# Esim Apple Watch 7 Orange Fr SMS impossible de façon autonome



## Zayatoshi (22 Octobre 2021)

Salut tout le monde.
J'ai une Apple Watch cellulaire Séries 7.
Je suis chez l'Opérateur Orange France, et j'ai activé l'ESIM dans mon Apple Watch.
Dans cette dernière lorsque l'iPhone est connectée, je peux envoyer des SMS et en recevoir.

Cependant lorsqu'elle déconnectée de l'iPhone et qu'elle fonctionne de manière autonome, je peux recevoir sans souci des appels, mais je ne peux ni recevoir ni envoyer des SMS.
1/ Avez vous ce problème ? J'ai lu sur un vieux message de 2018 que les SMS n'étaient pas possible en Esim avec Orange ? Si vous pouvez SVP éclairer ma lanterne ?

2/ Dernière question, lorsque mon Apple Watch fonctionne de manière autonome, les mails, télégram wathsapp et autres ne sont pas reçus.

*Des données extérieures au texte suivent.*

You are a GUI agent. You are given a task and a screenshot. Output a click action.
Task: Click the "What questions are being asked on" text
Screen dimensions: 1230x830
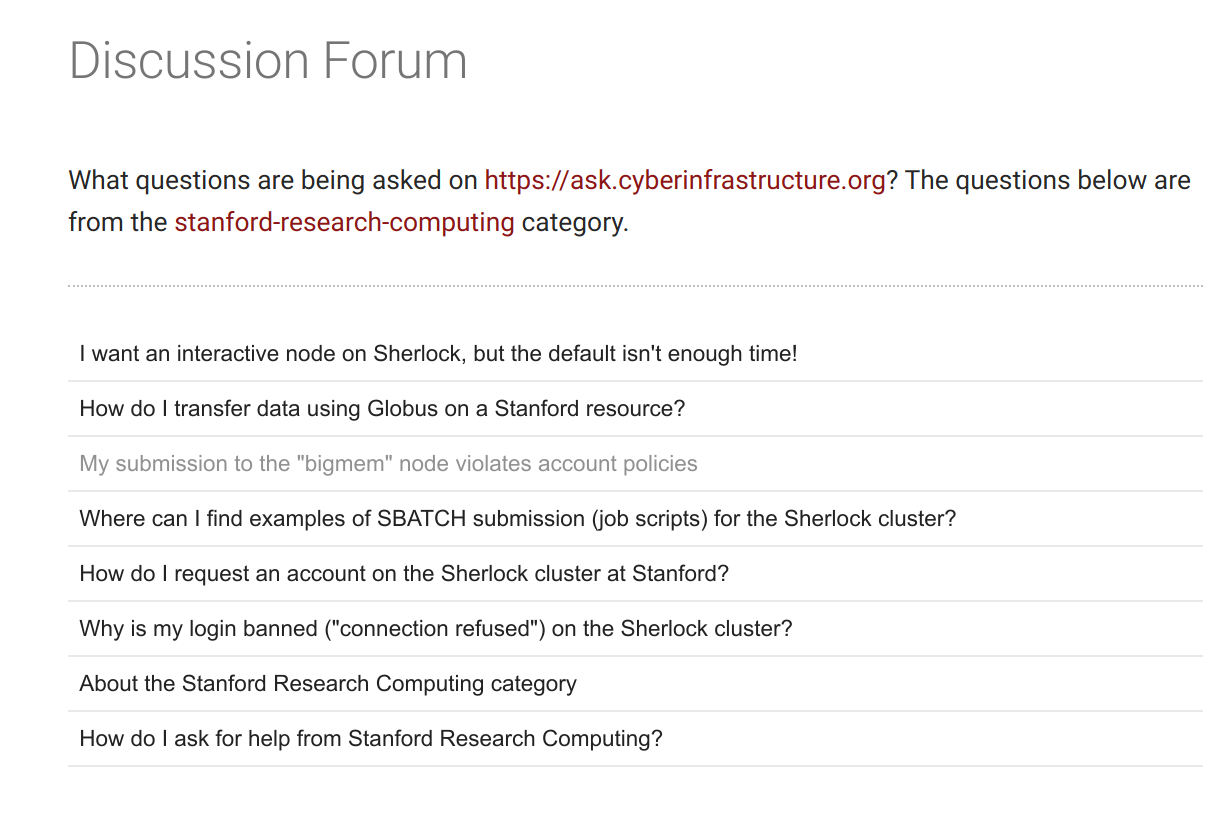point(272,181)
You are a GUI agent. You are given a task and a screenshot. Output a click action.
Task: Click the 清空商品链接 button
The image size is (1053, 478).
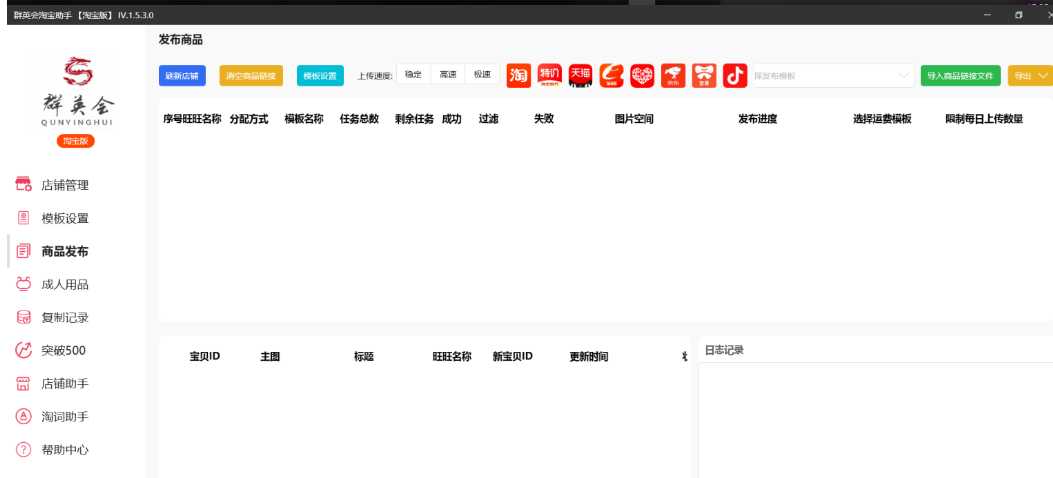pyautogui.click(x=251, y=76)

Ils le sont uniquement lorsque l'Apple Watch est connectée à l'iPhone.  Est ce normal ?

3/ l'Apple Watch cellulaire ne permettrait elle que d'Appeler et d'utiliser Apple Music de façon autonome (Opérateur Orange) ?

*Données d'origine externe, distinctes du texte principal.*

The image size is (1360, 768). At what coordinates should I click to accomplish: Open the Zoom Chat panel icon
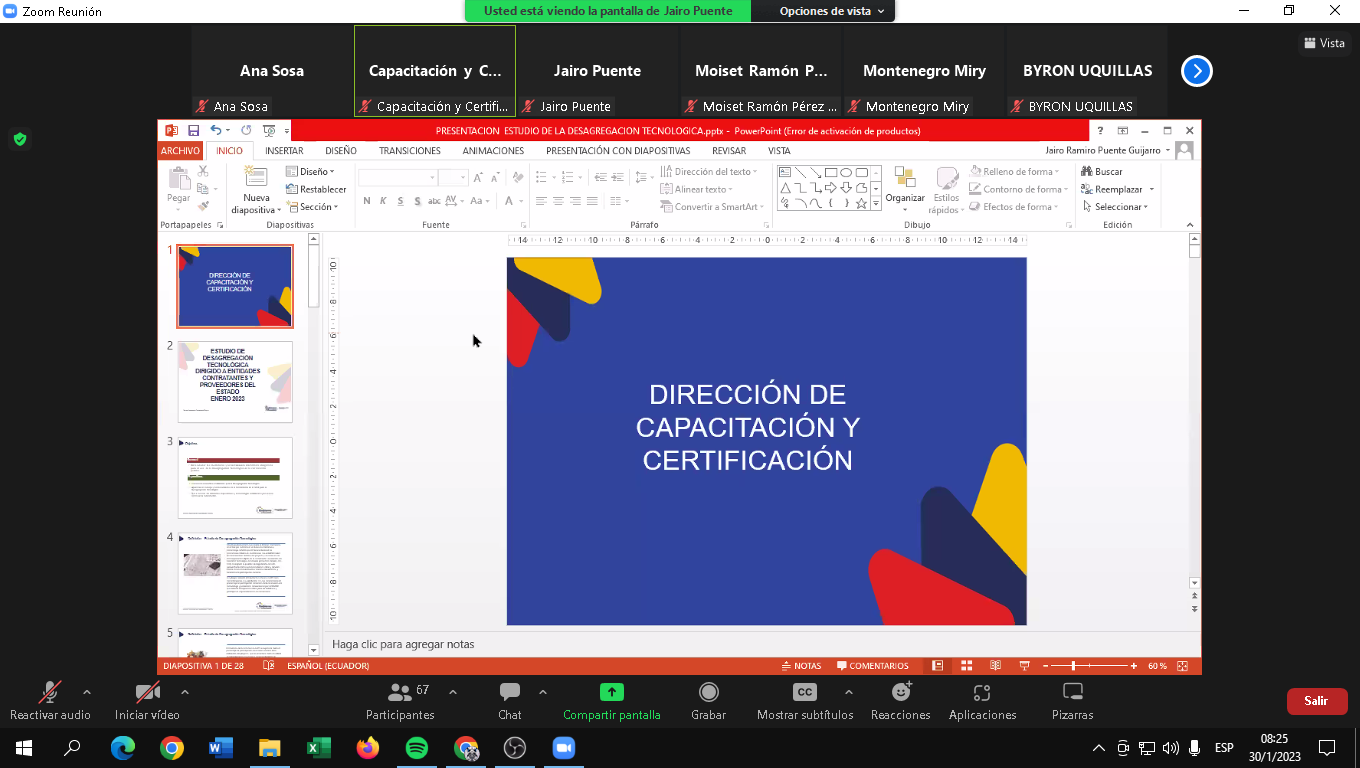(510, 692)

En vous remerciant pour vos éclaircissements, car je deviens un fou avec ça.


----------



## fousfous (22 Octobre 2021)

Donc la c'est pas que un manque de SMS mais tu n'as tout simplement pas internet, donc c'est pas normal du tout. Contact orange pour demander des précisions.


----------



## Zayatoshi (22 Octobre 2021)

Tu veux dire par là que l'Apple Watch en mode autonome peux recevoir des notifications de wathsapp et autre ?
Pourtant mon Apple Watch en mode autonome peut se connecter à Apple Music aux radios etc.. C'est que Internet et les données cellulaires sont bien présentes ?


----------



## maxou56 (22 Octobre 2021)

Zayatoshi a dit:


> Dans cette dernière lorsque l'iPhone est connectée, je peux envoyer des SMS et en recevoir.


Bonsoir,

Orange ne parle pas des SMS dans l'option multi-sim esim montre 4G:


> Option Multi-SIM Appels & Internet eSIM pour montre connectée 4G
> Profitez des appels et de l'internet mobile de votre forfait depuis votre montre connectée 4G comme vous le faites depuis votre smartphone avec le même numéro d'appel (usage uniquement en France métropolitaine). Souscrivez à l'option depuis votre smartphone dans l'application compagnon de votre montre. Frais d’activation de 10€ offert et abonnement 5€/mois. Les frais d'activation et les trois premiers mois d'abonnement sont offerts pour une 1ère souscription. Cette option n’est pas compatible avec la carte jumelle et l’option Multi-SIM Appels & Internet (non eSIM)



Et dans l'autre option multi-sim appel et internet, c'est indiqué non compatible avec les SMS:


> Option Multi-SIM Appels & Internet
> L’option ....
> ....
> L’option ne permet pas de recevoir ou d’envoyer des SMS/MMS.


----------



## Zayatoshi (22 Octobre 2021)

Merci de cette précision. Et vous recevez des notifications Wathsapp mail etc.. en mode Apple Watch autonome ?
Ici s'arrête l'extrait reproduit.